> **What you are asked to do**
Give back exactly the lines of the entries below from the line with "Screen dimensions: 1008x1180" to the line with "Open more options", inclusive, and only those.

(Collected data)
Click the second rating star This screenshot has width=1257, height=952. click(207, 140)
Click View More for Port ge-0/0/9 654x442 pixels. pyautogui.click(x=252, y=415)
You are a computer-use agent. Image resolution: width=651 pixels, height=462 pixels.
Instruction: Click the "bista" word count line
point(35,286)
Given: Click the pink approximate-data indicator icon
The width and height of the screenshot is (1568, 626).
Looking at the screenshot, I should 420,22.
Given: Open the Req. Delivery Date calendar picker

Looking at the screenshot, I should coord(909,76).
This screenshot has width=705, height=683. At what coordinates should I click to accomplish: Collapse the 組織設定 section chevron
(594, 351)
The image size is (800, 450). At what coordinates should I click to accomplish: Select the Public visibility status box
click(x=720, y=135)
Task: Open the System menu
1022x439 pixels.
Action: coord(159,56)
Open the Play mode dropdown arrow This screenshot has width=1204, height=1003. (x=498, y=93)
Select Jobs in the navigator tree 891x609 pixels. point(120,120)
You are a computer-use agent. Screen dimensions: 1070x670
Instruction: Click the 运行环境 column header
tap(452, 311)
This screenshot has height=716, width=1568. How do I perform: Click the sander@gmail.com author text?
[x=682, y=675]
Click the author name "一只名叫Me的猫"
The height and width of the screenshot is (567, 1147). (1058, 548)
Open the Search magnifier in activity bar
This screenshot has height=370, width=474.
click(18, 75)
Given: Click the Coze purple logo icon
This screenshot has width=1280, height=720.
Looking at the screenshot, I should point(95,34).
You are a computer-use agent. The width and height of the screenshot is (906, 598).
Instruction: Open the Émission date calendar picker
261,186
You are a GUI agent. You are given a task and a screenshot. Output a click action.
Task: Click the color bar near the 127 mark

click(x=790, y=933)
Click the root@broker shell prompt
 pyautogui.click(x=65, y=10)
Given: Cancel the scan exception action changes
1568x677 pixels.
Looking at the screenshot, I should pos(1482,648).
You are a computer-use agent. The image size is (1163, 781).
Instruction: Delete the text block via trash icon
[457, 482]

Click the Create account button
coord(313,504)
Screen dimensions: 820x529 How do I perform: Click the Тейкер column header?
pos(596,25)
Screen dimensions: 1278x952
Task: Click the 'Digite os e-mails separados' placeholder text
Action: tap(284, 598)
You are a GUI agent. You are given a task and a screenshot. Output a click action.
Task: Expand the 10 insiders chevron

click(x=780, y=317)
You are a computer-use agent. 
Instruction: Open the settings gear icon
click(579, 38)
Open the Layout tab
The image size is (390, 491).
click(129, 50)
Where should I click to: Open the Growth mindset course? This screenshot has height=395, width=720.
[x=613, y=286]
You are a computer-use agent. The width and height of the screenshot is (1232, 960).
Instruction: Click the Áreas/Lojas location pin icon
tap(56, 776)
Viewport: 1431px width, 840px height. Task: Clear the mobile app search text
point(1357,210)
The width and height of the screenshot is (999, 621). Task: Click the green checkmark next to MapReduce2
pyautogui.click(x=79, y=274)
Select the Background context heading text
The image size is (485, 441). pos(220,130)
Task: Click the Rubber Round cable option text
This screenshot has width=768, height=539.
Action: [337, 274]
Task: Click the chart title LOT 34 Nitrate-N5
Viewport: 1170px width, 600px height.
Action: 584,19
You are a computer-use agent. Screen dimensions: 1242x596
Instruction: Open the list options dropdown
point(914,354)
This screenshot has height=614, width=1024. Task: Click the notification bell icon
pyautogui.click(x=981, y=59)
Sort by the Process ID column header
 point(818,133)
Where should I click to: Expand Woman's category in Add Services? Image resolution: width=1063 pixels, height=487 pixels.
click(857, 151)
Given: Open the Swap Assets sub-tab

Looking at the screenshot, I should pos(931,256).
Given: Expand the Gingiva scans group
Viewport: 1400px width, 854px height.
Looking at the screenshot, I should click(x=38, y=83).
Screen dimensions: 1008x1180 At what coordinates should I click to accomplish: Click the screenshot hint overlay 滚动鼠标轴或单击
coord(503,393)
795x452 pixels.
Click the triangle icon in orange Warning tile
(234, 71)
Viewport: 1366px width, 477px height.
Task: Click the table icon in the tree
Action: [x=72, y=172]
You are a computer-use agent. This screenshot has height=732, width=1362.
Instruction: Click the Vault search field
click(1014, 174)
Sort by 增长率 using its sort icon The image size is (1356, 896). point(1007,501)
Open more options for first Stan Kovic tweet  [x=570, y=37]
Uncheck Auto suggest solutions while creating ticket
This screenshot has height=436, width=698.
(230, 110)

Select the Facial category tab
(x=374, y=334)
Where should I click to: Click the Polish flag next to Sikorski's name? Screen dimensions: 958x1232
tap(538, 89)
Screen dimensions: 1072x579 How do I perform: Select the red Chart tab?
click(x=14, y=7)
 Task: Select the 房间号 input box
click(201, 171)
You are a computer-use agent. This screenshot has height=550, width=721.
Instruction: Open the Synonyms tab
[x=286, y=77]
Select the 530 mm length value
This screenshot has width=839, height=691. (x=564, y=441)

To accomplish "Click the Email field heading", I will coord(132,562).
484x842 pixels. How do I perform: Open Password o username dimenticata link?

> **Task answer**
Screen dimensions: 1008x1180 At what coordinates should I click to accomplish: Click the screenshot hint overlay 滚动鼠标轴或单击
coord(503,393)
795x452 pixels.
Click the triangle icon in orange Warning tile
(234, 71)
Viewport: 1366px width, 477px height.
Task: Click the table icon in the tree
Action: [x=72, y=172]
You are a computer-use agent. This screenshot has height=732, width=1362.
Instruction: Click the Vault search field
click(1014, 174)
Sort by 增长率 using its sort icon The image size is (1356, 896). point(1007,501)
Open more options for first Stan Kovic tweet  [x=570, y=37]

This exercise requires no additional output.